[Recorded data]
....
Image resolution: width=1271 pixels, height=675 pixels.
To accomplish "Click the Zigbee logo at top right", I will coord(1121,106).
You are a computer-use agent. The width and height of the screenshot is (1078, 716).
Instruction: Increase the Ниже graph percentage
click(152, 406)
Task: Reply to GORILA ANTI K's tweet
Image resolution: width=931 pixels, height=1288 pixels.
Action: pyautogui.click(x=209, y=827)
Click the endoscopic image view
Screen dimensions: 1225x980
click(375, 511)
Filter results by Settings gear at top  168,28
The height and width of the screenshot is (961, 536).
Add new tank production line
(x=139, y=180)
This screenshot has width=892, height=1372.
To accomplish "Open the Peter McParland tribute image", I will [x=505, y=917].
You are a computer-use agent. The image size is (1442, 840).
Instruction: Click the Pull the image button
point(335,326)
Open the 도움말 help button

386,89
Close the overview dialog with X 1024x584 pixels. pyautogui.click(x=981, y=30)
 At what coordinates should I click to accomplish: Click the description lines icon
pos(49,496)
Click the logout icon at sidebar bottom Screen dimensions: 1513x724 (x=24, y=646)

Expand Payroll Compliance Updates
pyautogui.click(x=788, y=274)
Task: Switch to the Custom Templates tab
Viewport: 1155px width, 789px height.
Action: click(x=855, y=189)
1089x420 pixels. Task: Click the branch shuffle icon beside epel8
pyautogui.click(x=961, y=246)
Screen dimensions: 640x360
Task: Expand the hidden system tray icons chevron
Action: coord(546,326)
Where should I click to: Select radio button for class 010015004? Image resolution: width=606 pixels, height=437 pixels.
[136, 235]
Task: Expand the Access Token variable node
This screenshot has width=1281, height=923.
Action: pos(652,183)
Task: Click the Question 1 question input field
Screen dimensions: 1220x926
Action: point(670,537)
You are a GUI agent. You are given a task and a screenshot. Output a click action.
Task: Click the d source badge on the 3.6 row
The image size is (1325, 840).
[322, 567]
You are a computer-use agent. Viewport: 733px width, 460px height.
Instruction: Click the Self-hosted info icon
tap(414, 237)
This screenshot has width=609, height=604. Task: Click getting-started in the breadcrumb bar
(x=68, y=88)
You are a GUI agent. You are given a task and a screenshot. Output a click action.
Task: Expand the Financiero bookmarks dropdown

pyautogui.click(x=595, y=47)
....
Your instructions =
From the records above, copy each line in which the string "will" occurs.

Completed task =
To accomplish "Click the Zigbee logo at top right", I will coord(1121,106).
To accomplish "Open the Peter McParland tribute image", I will [x=505, y=917].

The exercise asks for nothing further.